As Good as New... Conserved Fire Engine on Display
In late August this year CMAS conservators were privileged to work on an exciting project to conserve a 19th century fire engine prior to display at Athelstan Museum, Malmesbury. The fire engine is constructed mainly from wood, which has been brightly painted in blue and red. A large trough houses a central pump in a wooden box the whole engine sits on four chunky wooden wheels reinforced with iron tyres. Folding handles extend from the body of the engine which would be used to pump the water from its source through the machine and onto the fire. Measuring 2 metres long x 1.4 metres high the fire engine is of an imposing size. Although it is still relatively easy to manoeuvre the engine with a small team of people the response times would still have been much longer than we are now used to!

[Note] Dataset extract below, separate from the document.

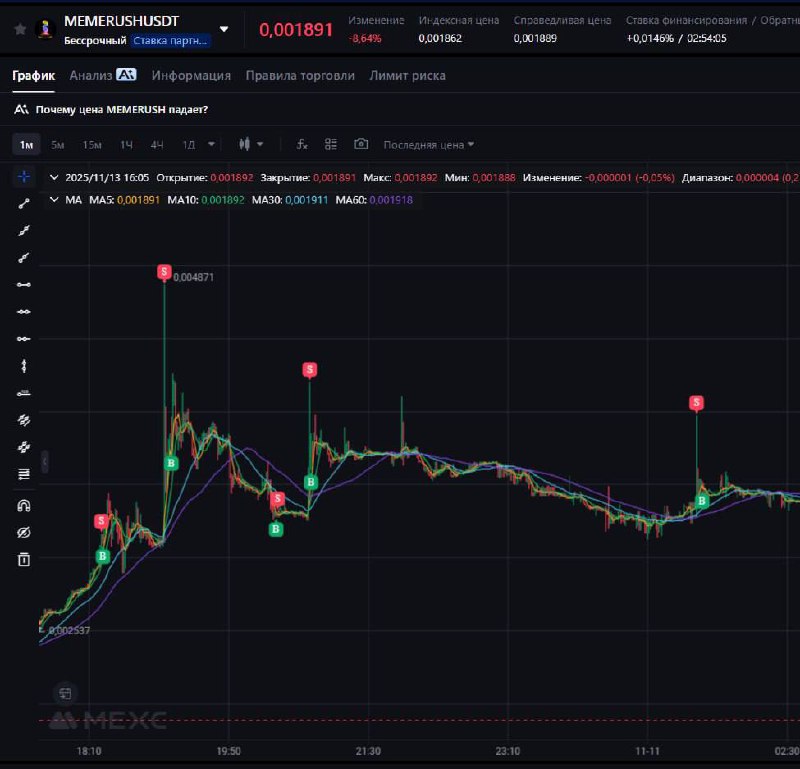Select the trend line drawing tool
Viewport: 800px width, 769px height.
(x=23, y=204)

This project proved challenging from the start. Due to the size of the machine and the limited space available in the museum, it was decided to carry out the work required at a local storage facility where the fire engine had been stored for the last year. Although the team were at first apprehensive about the space it proved a wonderfully light and spacious work place.

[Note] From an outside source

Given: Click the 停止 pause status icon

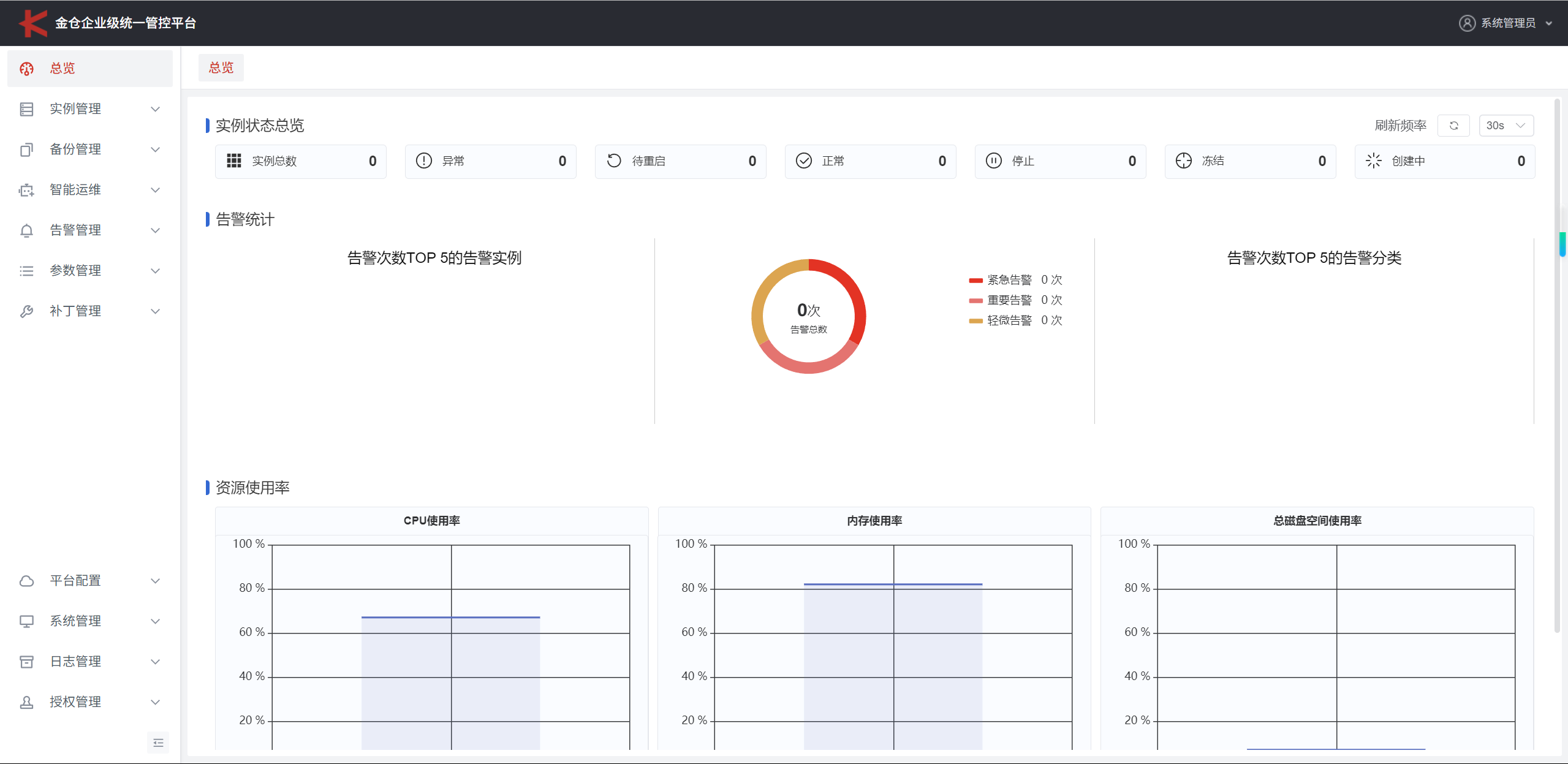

Although worn with age the fire engine was in relatively good condition. There were heavy deposits of dirt and debris which will have built up on the surface of the object during its life. The machine was cleaned with vacuum cleaners and soft brushes. Smoke sponge, a rubbery sponge like material, which draws dirt from surfaces was used to remove heavier more ingrained deposits.
Interestingly, cleaning revealed that in addition to leather gaskets which had been expected in the pump mechanism, rubber gaskets were also present. Although the iron sections of the pump mechanism were in good condition the gaskets were heavily deteriorated and needed to be stabilised with a layer of dilute adhesive, called a consolidant.

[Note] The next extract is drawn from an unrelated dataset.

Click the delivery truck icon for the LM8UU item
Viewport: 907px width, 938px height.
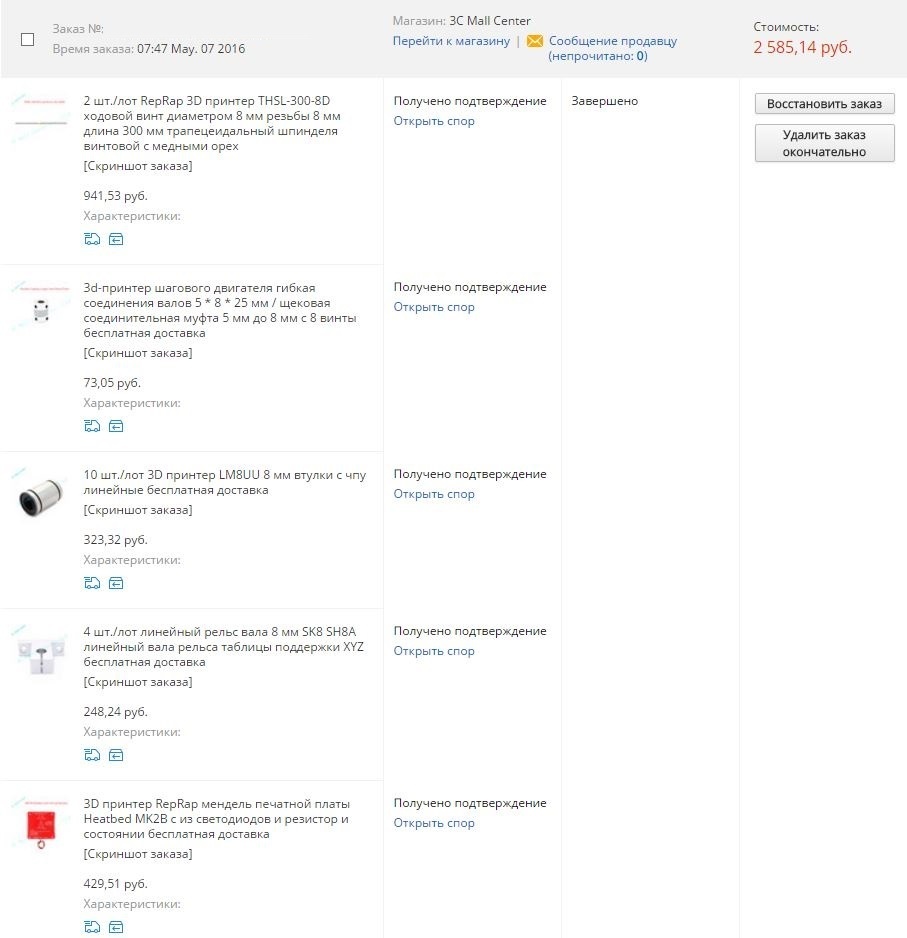92,583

In some areas the wood of the engine had shrunk and cracked disrupting the painted finish. It was important to use a flexible material to secure these areas as it is likely the wooden sections will continue to move with changes in the humidity and temperature of the display environment. A mix of Japanese tissue paper and a flexible adhesive was used to fill and secure the cracks in the wood, allowing movement, but strengthening these weak areas. A heat activated adhesive was teased under the lifting and cracking paint, a heated spatula was then used to secure the weakened paint to the wooden body of the fire engine.
After a little TLC the fire engine looks brighter and even more appealing, and will make an interesting addition to the displays at Athelstan Museum, drawing visitors in from its position in the window of the tourist information office. As the object is to be on open display the CMAS conservators have constructed simple but effective devices to immobilise the pump mechanism preventing and nips or knocks to the viewing public. The museum is currently researching the history of the object to create a display to go with it and the engine should be on display soon.